(Item coordinate data)
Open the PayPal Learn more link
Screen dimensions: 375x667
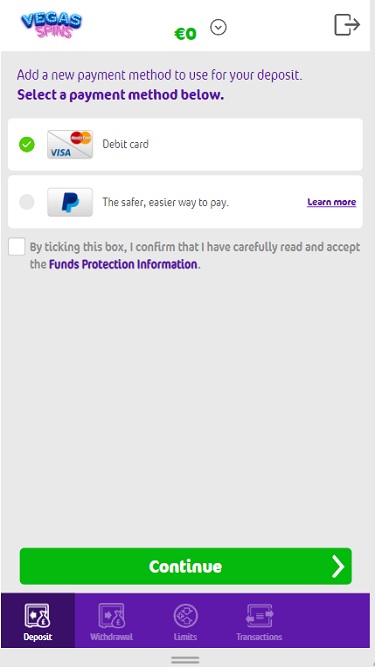332,202
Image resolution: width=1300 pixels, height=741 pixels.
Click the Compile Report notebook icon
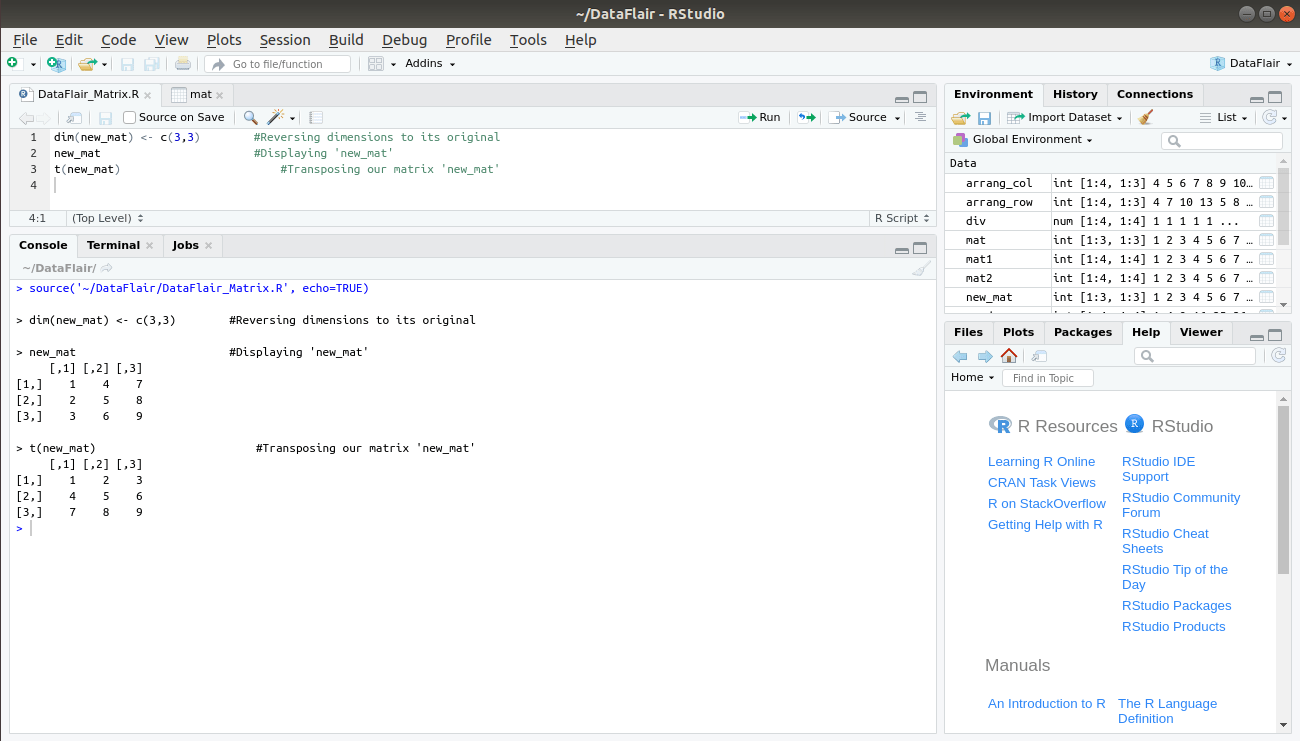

GIVEN INSTRUCTION: From the line with "Image resolution: width=1300" through the end of the rows, replace "notebook icon" with "document icon" and give those lines again with everything else unchanged. Leave out the pictures.

FINISHED ANSWER:
Image resolution: width=1300 pixels, height=741 pixels.
Click the Compile Report document icon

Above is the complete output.